→ **Given instruction 1**
In the records, starting with the line with "The image size is (582, 468)." and going on through the end of the records, replace "speaker" with "volume" and leave everything else unchanged. Return only those lines, without the pictures.

Hi, I'm using this MOSFET.

http://www.vishay.com/docs/68998/si4174dy.pdf

My circuit is as follows:

Drain: +12V
Source: [MOSFET] -> [8 ohm resistor] -> [Ground]
Gate: +5V

My power supply is supposed to be rated to 22A, but that resistor should only be pulling 1.5A. Here is the problem, when I apply +5V to the gate of the MOSFET (I measure about 4.93V on the gate, relative to ground), the drop over the 8 ohm resistor is only 3V. If I put a 1k ohm resistor, I get the same thing. I'm not sure what's going on! Shouldn't the voltage over the resistor be nearly 12V+?

A picture of my circuit is attached.

Please advise,
Thanks,
Matt

 

The problem is that the resistance on the source terminal causes Vgs to drop to the threshold of the MOSFET.

Then your MOSFET dissipates a lot of power.

If you want to limit current, then put the resistor between +V and the load. Use the MOSFET to sink current from the load. If you want to know what kind of current the load is drawing, use a small resistor (0.1 Ohms to 0.5 Ohms) between the drain terminal of the MOSFET and ground.

 

Damn. I completely understand. I read the source and it's +3V, and my gate is at +5V, then my Vgs is +2V, not +5V...

I'm not sure what you mean by limit current... I need each MOSFET to source 1A to the resistor. It will be controlled by PWM. The final design will have +24V power supply, and 8 ohm resistors, so 1 amp should be feasible.

→ **Given instruction 2**
Reproduce the passage of the MOSFET forum thread that starts with "Drain: +12V" and goes on through "be nearly 12V+?".

→ **Record excerpts**
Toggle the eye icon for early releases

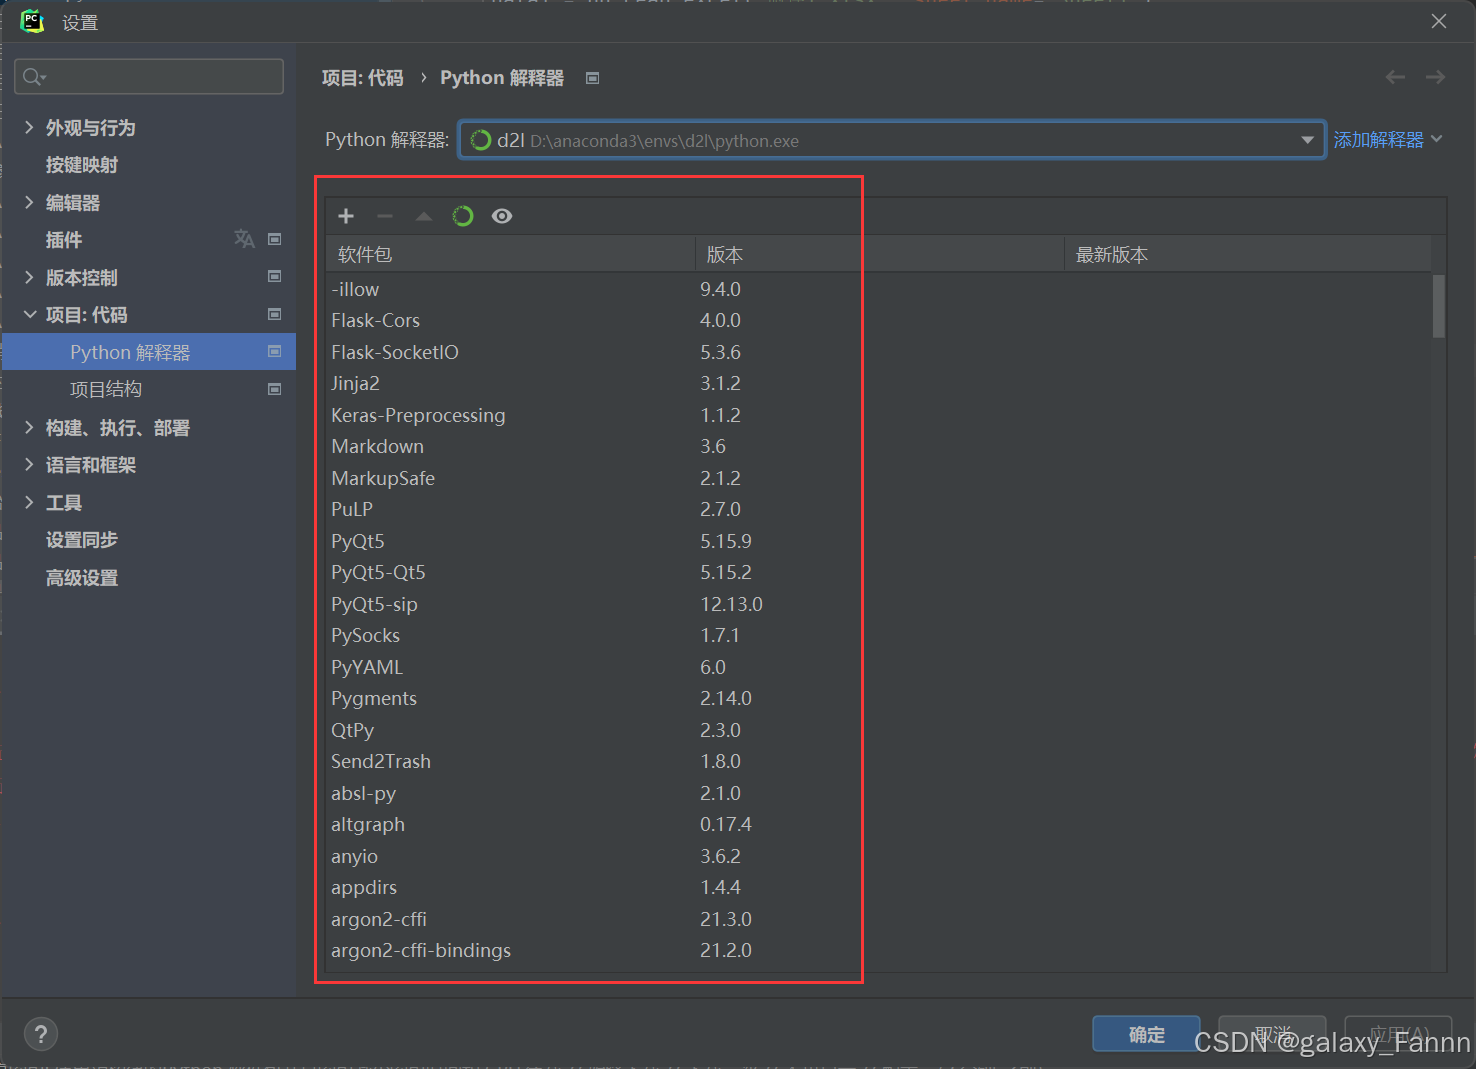501,215
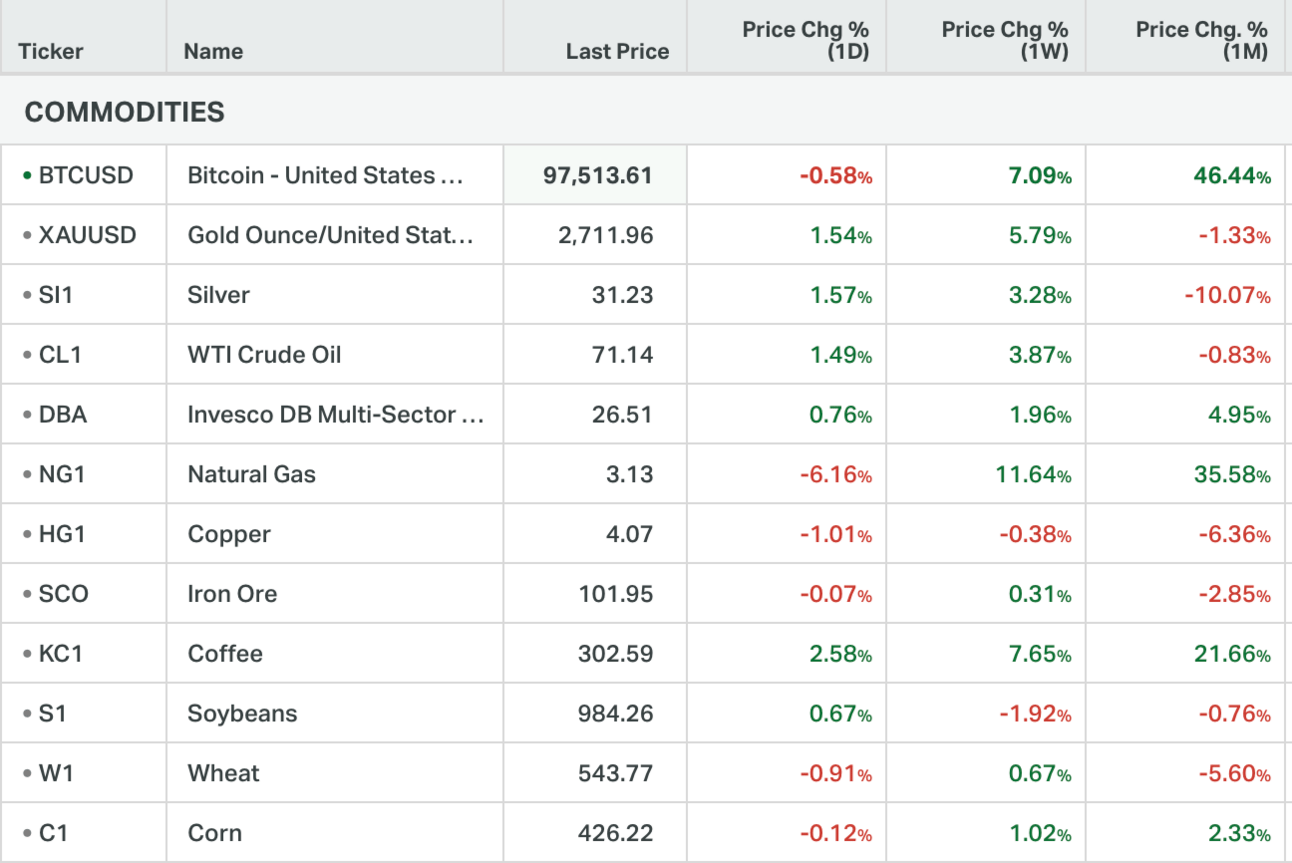The height and width of the screenshot is (863, 1292).
Task: Click the status dot next to XAUUSD
Action: coord(27,236)
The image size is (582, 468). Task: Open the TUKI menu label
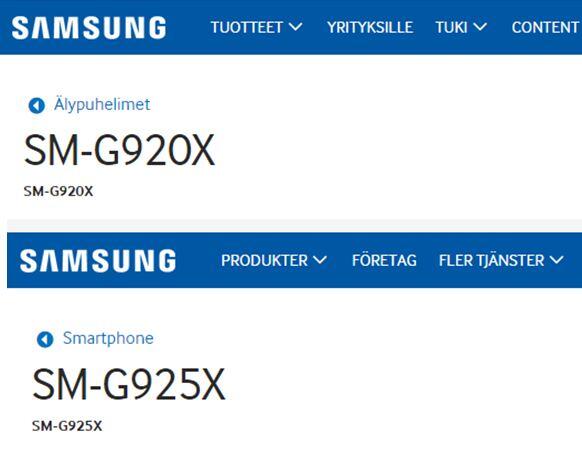point(451,27)
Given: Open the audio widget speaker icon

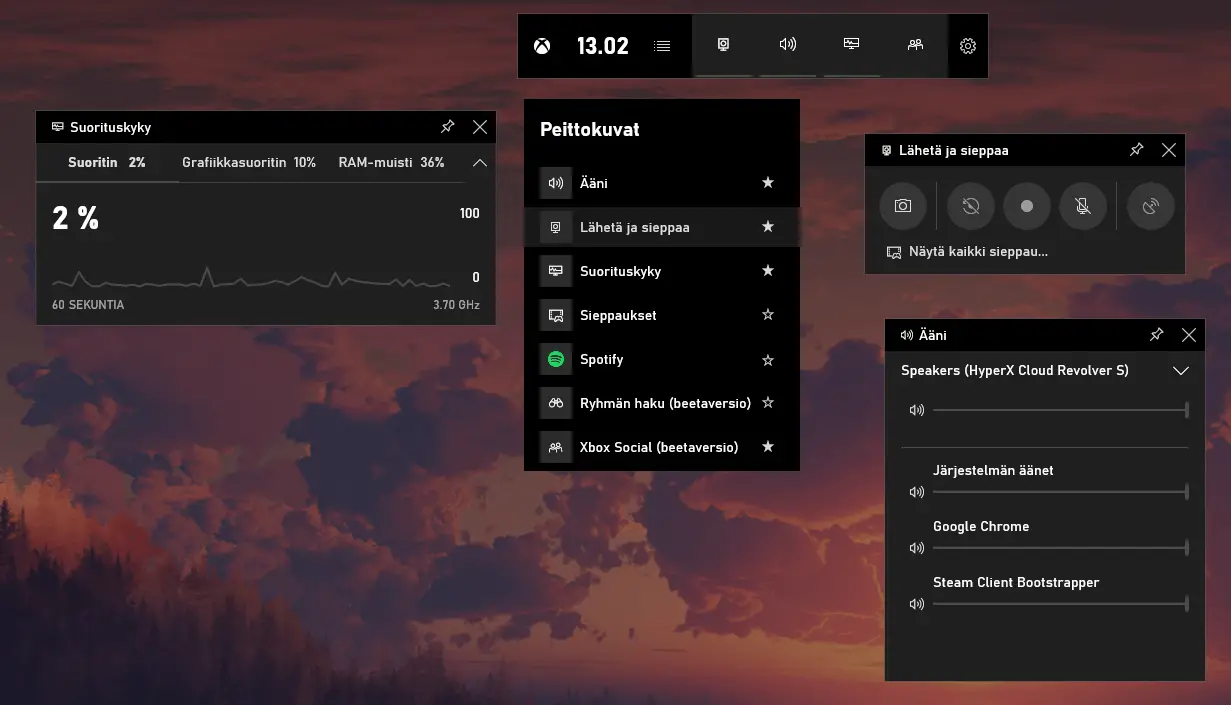Looking at the screenshot, I should (787, 45).
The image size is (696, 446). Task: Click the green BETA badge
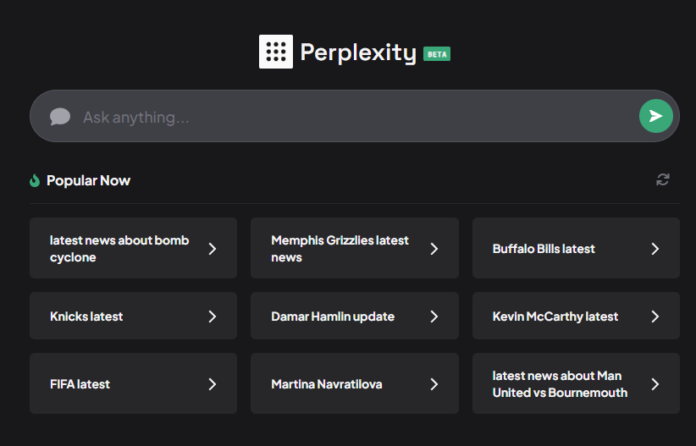437,53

→ **Exercise solution 1**
The image size is (582, 468). Task: Open the TUKI menu label
point(451,27)
Given: Open the audio widget volume icon

Looking at the screenshot, I should (787, 45).
The image size is (696, 446). Task: Click the green BETA badge
437,53

→ **Exercise solution 2**
Drain: +12V
Source: [MOSFET] -> [8 ohm resistor] -> [Ground]
Gate: +5V

My power supply is supposed to be rated to 22A, but that resistor should only be pulling 1.5A. Here is the problem, when I apply +5V to the gate of the MOSFET (I measure about 4.93V on the gate, relative to ground), the drop over the 8 ohm resistor is only 3V. If I put a 1k ohm resistor, I get the same thing. I'm not sure what's going on! Shouldn't the voltage over the resistor be nearly 12V+?